→ **Directions for this task**
Going through the entries below, count each line containing the word "computer". Report the number only.

Stored data entries:

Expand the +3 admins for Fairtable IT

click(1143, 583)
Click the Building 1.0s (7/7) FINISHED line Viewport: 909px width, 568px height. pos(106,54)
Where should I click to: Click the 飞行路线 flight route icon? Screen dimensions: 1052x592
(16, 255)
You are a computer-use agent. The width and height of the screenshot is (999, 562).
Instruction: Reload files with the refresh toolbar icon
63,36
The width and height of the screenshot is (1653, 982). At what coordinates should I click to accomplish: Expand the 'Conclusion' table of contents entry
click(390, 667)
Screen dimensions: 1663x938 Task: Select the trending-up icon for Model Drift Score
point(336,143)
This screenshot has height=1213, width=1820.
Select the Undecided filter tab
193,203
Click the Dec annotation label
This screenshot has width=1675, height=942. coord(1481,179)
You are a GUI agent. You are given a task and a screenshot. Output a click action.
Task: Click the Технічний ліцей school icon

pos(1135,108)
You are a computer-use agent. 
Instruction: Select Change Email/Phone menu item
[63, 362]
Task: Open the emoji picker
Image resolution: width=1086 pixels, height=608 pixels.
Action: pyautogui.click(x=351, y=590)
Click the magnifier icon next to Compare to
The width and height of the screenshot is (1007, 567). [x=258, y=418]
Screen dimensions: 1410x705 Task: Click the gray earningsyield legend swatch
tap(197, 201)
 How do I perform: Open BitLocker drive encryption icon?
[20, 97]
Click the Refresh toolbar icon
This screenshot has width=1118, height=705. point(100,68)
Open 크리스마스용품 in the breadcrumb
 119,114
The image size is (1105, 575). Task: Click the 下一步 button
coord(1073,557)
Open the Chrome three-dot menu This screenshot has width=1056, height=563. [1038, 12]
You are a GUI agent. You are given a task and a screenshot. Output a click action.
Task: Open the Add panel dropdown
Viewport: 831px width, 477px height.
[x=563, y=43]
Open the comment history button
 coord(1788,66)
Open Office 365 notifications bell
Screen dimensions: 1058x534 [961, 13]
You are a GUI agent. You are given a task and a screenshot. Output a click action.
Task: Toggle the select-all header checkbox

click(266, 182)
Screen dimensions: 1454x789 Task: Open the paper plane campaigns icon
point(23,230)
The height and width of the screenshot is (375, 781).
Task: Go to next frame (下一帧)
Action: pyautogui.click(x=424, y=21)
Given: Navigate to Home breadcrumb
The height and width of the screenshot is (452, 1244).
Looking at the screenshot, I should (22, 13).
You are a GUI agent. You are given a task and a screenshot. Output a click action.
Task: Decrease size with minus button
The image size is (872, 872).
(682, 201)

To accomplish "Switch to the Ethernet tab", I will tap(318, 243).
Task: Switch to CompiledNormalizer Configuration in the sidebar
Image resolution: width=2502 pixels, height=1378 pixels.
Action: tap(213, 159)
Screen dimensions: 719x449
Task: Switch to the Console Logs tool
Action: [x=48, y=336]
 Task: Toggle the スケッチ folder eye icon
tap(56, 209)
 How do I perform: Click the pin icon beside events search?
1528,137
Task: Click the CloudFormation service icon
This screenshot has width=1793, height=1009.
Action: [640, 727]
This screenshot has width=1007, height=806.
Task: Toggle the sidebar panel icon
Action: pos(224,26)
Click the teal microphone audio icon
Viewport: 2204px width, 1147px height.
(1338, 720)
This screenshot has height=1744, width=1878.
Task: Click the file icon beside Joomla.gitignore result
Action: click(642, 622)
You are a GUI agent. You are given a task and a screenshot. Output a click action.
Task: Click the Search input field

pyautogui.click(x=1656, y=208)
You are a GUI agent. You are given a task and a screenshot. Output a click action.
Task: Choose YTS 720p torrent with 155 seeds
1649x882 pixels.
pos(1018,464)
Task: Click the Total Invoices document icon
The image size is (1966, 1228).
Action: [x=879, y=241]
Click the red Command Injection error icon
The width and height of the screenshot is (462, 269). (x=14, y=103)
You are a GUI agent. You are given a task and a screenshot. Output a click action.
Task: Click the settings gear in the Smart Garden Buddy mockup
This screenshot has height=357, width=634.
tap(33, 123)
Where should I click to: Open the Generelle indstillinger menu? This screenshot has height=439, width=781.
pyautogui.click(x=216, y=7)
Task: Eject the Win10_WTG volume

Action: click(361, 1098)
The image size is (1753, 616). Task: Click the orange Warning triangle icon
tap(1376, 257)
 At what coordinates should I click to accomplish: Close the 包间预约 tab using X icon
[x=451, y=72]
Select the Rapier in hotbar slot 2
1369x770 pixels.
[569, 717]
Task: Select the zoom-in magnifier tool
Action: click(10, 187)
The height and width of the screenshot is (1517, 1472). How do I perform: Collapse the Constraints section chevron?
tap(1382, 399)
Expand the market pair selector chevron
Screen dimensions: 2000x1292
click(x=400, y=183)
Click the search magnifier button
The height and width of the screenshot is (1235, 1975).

→ **Task output**
2